Both private and state-owned Chinese firms continue to be a leading source of foreign direct investment, particularly in developing countries, but in some cases have been unwilling or unable to comply with international labor standards.

Key International Actors

Most governments that have bilateral human rights dialogues with the Chinese government, including the United States, European Union, and Australia, held at least one round of those dialogues in 2013; most acknowledge they are of limited utility for promoting meaningful change inside China. 

Several of these governments publicly expressed concern about individual cases, such as those of Xu Zhiyong or Liu Hui, or about trends such as restrictions on anti-corruption activists.  Ambassadors from the US and Australia, as well as the EU’s special representative for human tights, were allowed to visit the TAR or other Tibetan areas.

None of these governments commented on the denial of Chinese people’s political rights to choose their leaders during the 2012-2013 leadership transition, and few successfully integrated human rights concerns into meetings with senior Chinese officials.
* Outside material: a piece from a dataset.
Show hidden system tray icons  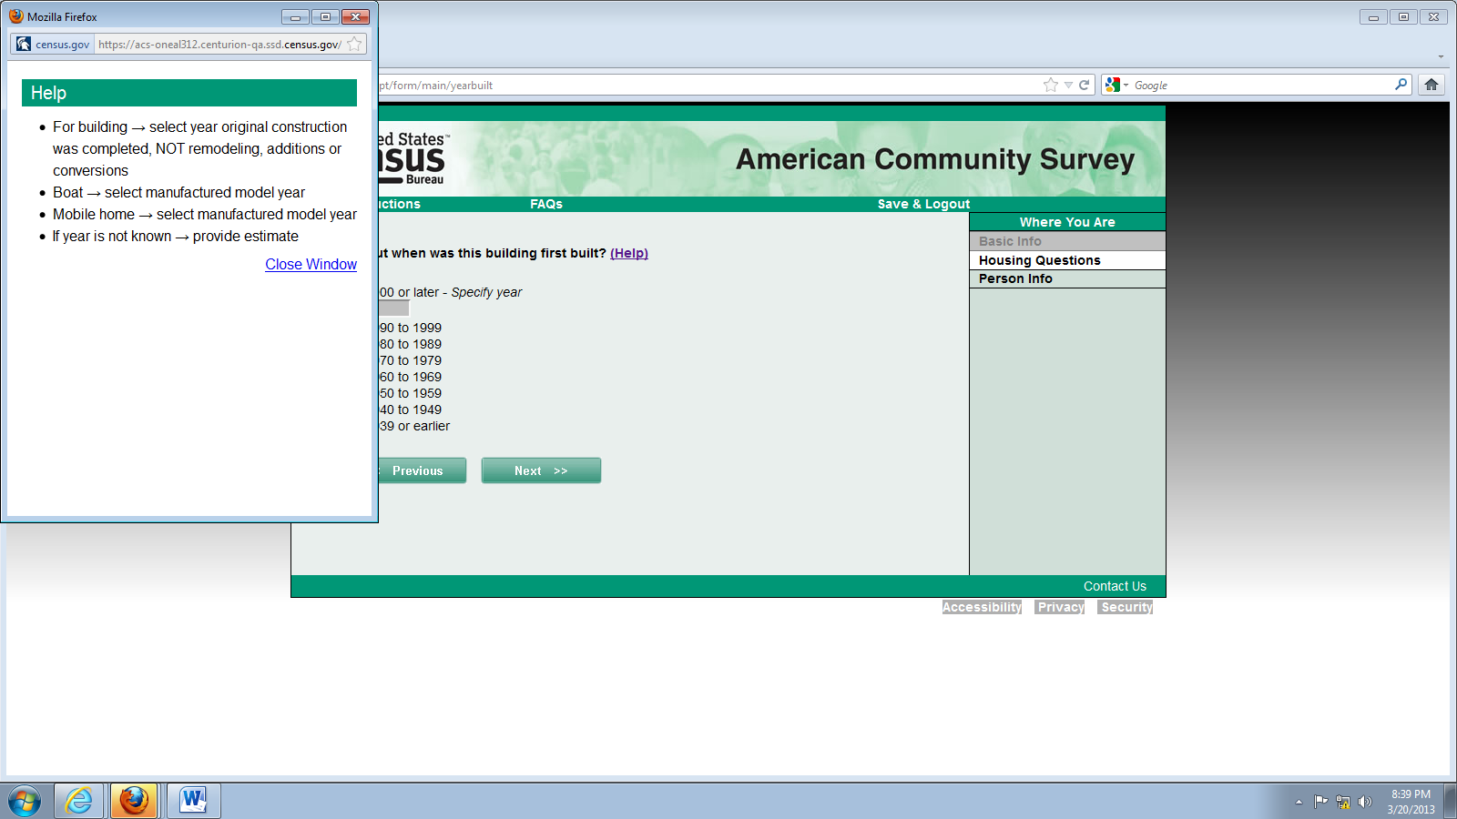(1299, 802)
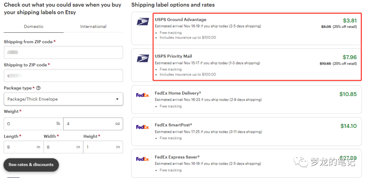Click the FedEx Home Delivery logo
Image resolution: width=367 pixels, height=178 pixels.
click(142, 95)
China participated in a review of its compliance with the Convention on the Rights of Persons with Disabilities by the international treaty body charged with monitoring implementation of the convention and a review of its overall human rights record at the UN Human Rights Council, but it failed to provide basic information or provided deeply misleading information on torture, arbitrary detention, and restrictions on freedom of expression. There are eight outstanding requests to visit China by UN special rapporteurs, and UN agencies operating inside China remain tightly restricted, their activities closely monitored by the authorities.